Drs Okamoto and Kimura do not have a proprietary interest in the materials presented herein. Messers Funakura, Ikeda, and Hiramatsu are employees of NIDEK Co Ltd, and Mr Bains is a consultant to NIDEK Co Ltd.
Study concept and design (S.O.); data collection (K.K., N.I.); interpretation and analysis of data (M.F., H.H., H.S.B.); drafting of the manuscript (S.O., M.F., H.H., H.S.B.); critical revision of the manuscript (K.K., N.I., H.S.B.); statistical expertise (M.F.); supervision (H.H., H.S.B.)
Correspondence: Shigeki Okamoto, MD, Okamoto Eye Clinic, 2-7-17 Ootemachi, Matsuyama 790-0067, Ehime, Japan. Tel: 81 89 941 4838; Fax: 81 89 933 9805; E-mail: okamoto@eyeMD.jp
Centration of excimer laser ablation during refractive surgery has generated renewed interest due to the meticulous precision required for topography-guided and wavefront-guided ablations. This has also spurred debate on whether the ablation should be centered on the line of sight (LOS) or the coaxially sighted corneal light reflex (CSCLR) (referred to as “visual axis” in some studies).1,2 The LOS is defined by the fixation point at one end and the center of the entrance pupil at the other.3,4 The visual axis is defined as the line between the fixation point and the fovea.3,4 Traditionally, centration of hyperopic ablations has been more critical due to the use of smaller optical zones and the greater prevalence of angle kappa compared to myopes.5,6 Theoretical modeling indicates decentration <0.10 mm can induce aberrations rather than reduce aberrations during myopic wavefront-guided treatments.7 Centration on the LOS does not compensate for the shift in pupil center with differing light conditions.8 Alternately, approximation of the visual axis by the CSCLR can vary.9 Additionally, the CSCLR obtained from corneal topography may not accurately determine the location of the visual axis.10
Recent studies have reported safety and efficacy with hyperopic ablations centered on the visual axis using the CSCLR.9,11 However, there is a relative paucity of reports on the outcomes of centration of myopic ablations on the LOS or the visual axis.12 A recent study has shown differences in the location of the visual axis as estimated by the CSCLR and the LOS in a population of myopic refractive surgery candidates,2 indicating that centration strategies are also important for myopic ablations. Currently, only the NIDEK Advanced Vision Excimer Laser System (NAVEX; NIDEK Co Ltd, Gamagori, Japan) offers a closed loop identification of the CSCLR, computation of centration landmark coordinates with regard to the LOS, shot data recalculation, and eye tracker centration to a surgeon-desired offset distance. In this study, we report our experience with myopic LASIK centered on the LOS or the CSCLR (defined as 80% of the distance of the photopic LOS and CSCLR [80% P-Dist]).
Patients and Methods
Refractive outcomes and wavefront aberrations of 291 patients who underwent myopic LASIK were analyzed using chart review. One hundred forty patients (268 eyes) underwent treatment with centration on the CSCLR (CSCLR group) from January 2008 to October 2008 and 151 patients (288 eyes) underwent treatment with centration on the LOS (LOS group) from January 2007 to December 2007. The most recent patients to undergo LASIK centered on the LOS in the previous year over the same months (to negate the effects of seasonal variation of refractive outcomes, if any) were selected until a similar number of eyes to the CSCLR group were collected. Consecutive patients who underwent surgery were chosen in all cases without pre-selection criteria based on postoperative outcome, postoperative visual acuity, or postoperative higher order aberrations.
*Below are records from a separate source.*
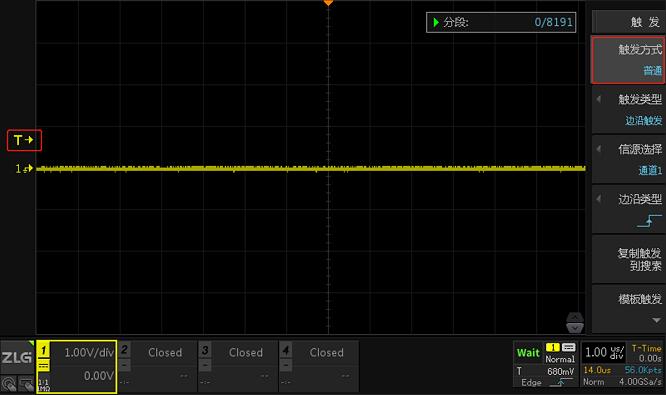The height and width of the screenshot is (395, 666).
Task: Click the channel 1 DC coupling icon
Action: [44, 365]
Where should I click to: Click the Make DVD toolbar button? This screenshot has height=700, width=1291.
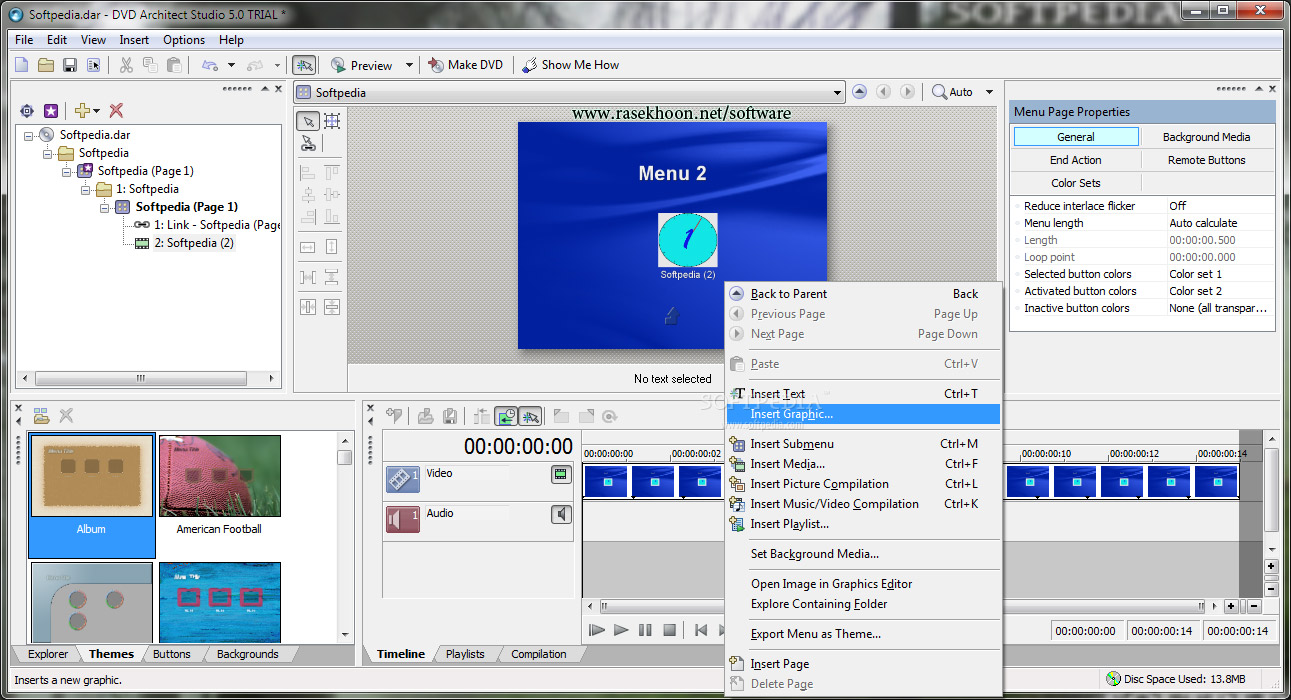click(465, 65)
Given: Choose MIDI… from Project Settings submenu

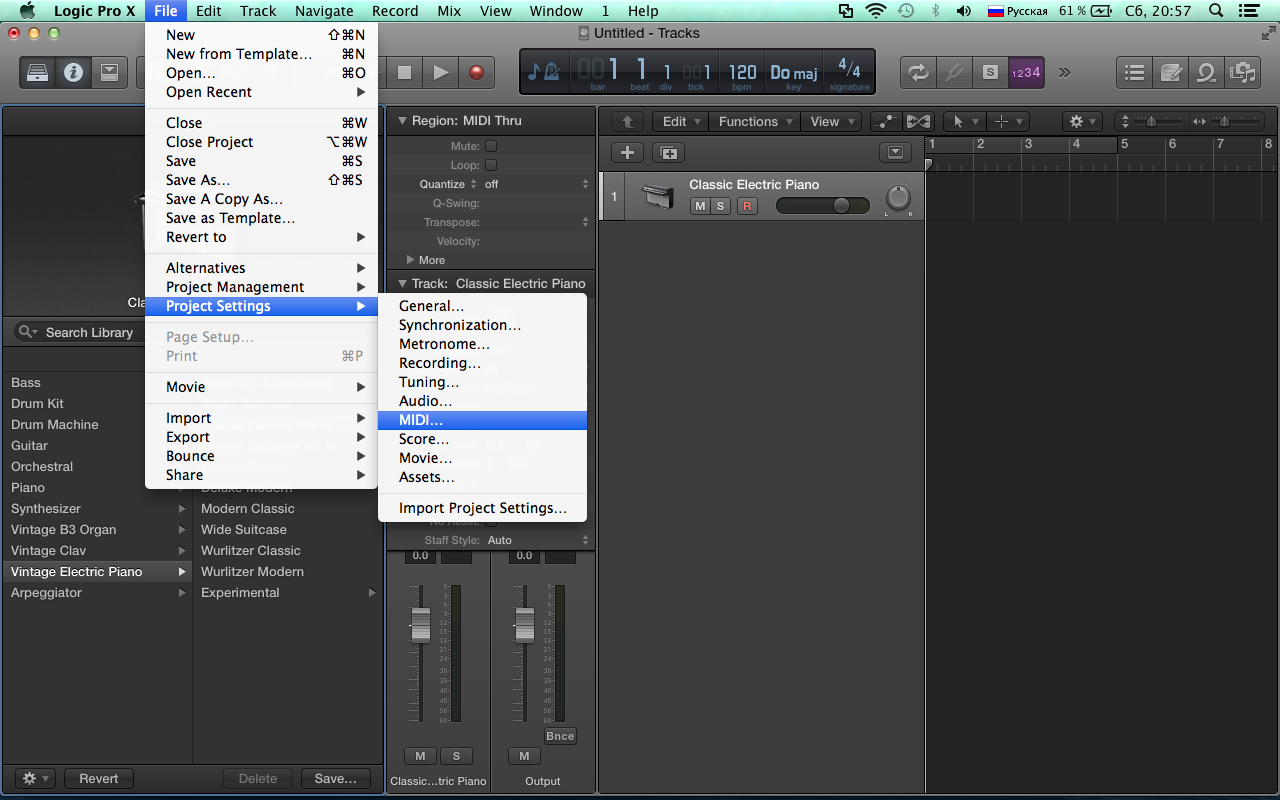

All patients in the CSCLR group underwent LASIK with the NIDEK CXIII excimer laser software version 3.41. All patients in the LOS group underwent LASIK with the NIDEK EC-5000 excimer laser software version 1.31 equipped with multipoint ablation. Both lasers were equipped with a 200-Hz eye tracker. All underwent the OPD-guided Custom Aspheric Treatment (OPDCAT) ablation with a 4.5-mm optical zone and 8.0-mm transition zone with profile #6. The Moria One Use-Plus microkeratome (Moria, Antony, France) was used for all surgeries using nomogram-adjusted rings that targeted a 9-mm flap with a single use 90-μm head. The NAVEX platform and the OPDCAT algorithm have been described previously.3,4,13
Preoperatively, all patients underwent an ophthalmic evaluation that included corneal topography, wavefront aberrometry (6-mm pupil, 6th Zernike order), autorefraction, autokeratometry, and pupillometry all performed using the OPD-Scan II (NIDEK Co Ltd); uncorrected visual acuity (UCVA) (logMAR notation); best spectacle-corrected visual acuity (BSCVA); manifest and cycloplegic refraction (pushing plus method); strabismus examination; slit-lamp microscopy of the anterior segment and cornea; tear film testing (Schirmer I and II, break up time); ultrasound corneal pachymetry; and dilated funduscopy. At 1 month postoperatively, patients underwent the same measurements as preoperatively with the exception of the cycloplegic refraction, strabismus examination, dilated funduscopy, and tear film testing unless clinically warranted.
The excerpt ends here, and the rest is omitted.